- [What is required]:
Those lines of the records that contain "will" are to be located and copied.

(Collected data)
-- Opening Marker --

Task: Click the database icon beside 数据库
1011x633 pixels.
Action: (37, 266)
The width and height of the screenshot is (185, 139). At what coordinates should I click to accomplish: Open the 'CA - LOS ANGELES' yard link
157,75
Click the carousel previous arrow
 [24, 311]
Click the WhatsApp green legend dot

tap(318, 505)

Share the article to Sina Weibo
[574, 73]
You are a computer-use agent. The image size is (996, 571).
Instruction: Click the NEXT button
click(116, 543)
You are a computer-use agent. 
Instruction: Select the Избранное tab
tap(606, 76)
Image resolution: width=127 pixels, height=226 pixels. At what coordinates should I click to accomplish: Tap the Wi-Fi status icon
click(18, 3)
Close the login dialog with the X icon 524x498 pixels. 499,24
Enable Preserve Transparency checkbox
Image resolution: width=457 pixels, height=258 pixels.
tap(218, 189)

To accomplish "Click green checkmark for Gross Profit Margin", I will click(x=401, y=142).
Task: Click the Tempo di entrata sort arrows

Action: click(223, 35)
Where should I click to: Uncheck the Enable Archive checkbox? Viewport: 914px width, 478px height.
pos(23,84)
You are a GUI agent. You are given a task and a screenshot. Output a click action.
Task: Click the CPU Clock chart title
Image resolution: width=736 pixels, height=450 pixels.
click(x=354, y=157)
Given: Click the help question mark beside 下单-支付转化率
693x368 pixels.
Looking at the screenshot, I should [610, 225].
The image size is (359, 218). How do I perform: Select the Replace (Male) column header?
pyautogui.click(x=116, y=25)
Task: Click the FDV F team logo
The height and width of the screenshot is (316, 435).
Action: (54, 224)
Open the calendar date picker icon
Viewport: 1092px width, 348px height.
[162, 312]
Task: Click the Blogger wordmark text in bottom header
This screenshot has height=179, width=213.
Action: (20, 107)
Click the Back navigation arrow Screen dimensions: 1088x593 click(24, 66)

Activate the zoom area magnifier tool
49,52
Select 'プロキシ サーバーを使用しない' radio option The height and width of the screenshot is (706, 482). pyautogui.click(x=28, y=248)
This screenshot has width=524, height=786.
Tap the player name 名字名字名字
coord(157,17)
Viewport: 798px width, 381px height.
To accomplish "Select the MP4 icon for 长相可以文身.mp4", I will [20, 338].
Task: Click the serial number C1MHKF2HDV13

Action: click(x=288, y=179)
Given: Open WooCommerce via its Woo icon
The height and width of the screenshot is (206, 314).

-- Closing Marker --

- [Finished task]:
To accomplish "Click green checkmark for Gross Profit Margin", I will click(x=401, y=142).
To accomplish "Select the MP4 icon for 长相可以文身.mp4", I will [20, 338].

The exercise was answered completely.